**Study text:**
>>>
Boobie Trapped

Yesterday I finally decided that the fact that my friends were not gonna join me is no reason for me to keep vegetating between these four walls. So I went to a movie night organized by a couple of girls from Queer McGill. It was chill. We watched "But I’m a Cheerleader" which I had already seen but didn’t mind watching again because it’s a cute movie.
I think I’ll start hanging out with them more often considering I have nothing better to do and they provide some kind of entertainment.
This morning I woke up with the song "Filthee" by Otep playing in my head. Fucking awesome song. So that’s all I’ve been listening to today.
I should really be waking up with the song "Less Teeth, More Tits" by Lunachicks since it would probably fit my state right about now. I’m so not taking care of my teeth. I brush them and stuff, but I hardly floss and whatever I eat causes me to experience excruciating pain, so there’s obviously something wrong in there, but I’m not doing anything about it considering I don’t have a dental plan and even a cleaning would cost me a fortune.
Ironically, I recently spent 5,600 bucks for a breast enlargement due this Wednesday (Hence, Less Teeth and More Tits). Surprise to all of you whom I didn’t bother to inform earlier.
<<<
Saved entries
>>>
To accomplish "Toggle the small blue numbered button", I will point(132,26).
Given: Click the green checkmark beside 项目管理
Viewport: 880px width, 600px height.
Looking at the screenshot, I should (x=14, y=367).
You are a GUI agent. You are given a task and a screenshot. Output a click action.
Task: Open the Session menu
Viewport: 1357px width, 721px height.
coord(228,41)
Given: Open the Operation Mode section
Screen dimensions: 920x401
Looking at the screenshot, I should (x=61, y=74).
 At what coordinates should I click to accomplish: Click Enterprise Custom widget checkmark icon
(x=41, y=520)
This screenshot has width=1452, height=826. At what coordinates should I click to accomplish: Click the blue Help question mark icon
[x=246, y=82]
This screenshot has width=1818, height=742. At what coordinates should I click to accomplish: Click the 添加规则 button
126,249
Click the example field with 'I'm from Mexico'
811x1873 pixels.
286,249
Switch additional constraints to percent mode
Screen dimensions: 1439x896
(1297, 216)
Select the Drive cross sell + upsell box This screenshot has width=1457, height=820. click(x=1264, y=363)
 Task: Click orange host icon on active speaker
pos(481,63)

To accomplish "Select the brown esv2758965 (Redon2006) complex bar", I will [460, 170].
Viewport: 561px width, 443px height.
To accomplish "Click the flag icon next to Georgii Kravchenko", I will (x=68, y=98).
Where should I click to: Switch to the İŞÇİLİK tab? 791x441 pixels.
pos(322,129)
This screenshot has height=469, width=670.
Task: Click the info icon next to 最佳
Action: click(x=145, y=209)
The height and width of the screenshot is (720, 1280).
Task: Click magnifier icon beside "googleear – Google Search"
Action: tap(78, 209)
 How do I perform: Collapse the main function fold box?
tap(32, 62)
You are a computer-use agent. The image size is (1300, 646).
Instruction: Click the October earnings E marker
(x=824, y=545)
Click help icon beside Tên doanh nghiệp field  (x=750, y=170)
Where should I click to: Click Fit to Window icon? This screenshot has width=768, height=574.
<<<
**Task instructions:**
Continue the blog post about the movie night, the aching teeth and the upcoming breast enlargement, starting right after its last sentence.

**Answer for the task:**
Before I start shitting my pants, I’m attempting to make sense of why I even began to think that cosmetic surgery is a good idea and how it doesn’t go against everything I believe in (i.e. God and Feminism).
I was never unsatisfied with my body. The size of my breasts (or lack thereof) didn’t bother me much either. Every time I was checking out a naked chick wherever, it was mostly because I found her attractive. Not because I was jealous of her or anything. Later, I saw pictures of nipple rings on both guys and girls and I decided that it definitely looks better on chicks than it does on dudes. So maybe I want to have a breast enlargement to frame my nipple ring.
In terms of feminism, I might be looking to accentuate my femininity despite the fact that earlier feminists did everything contrary to guidelines of beauty, didn’t shave anything except for their heads and stuff…
Yes, I think this is mostly why I want to do this. The definition of feminism is a very subjective thing so any way you choose to express yourself, physically or spiritually, may be defined as feminist.
Tits rule! And again, I don’t want no bra. I mean, what’s the point in having breasts if you’re gonna restrain them with some pieces of fabric and wire?
Some girls tell me that because I don’t have big breasts and I don’t need a bra I couldn’t possibly understand what’s it’s like to carry these things around with no support. Support. Can you believe this? A bra is a medium of support. Bullshit! The first thing these girls do when they get home from a long day at work is take off their bra with a loud sigh of relief. Give me a break, Christ!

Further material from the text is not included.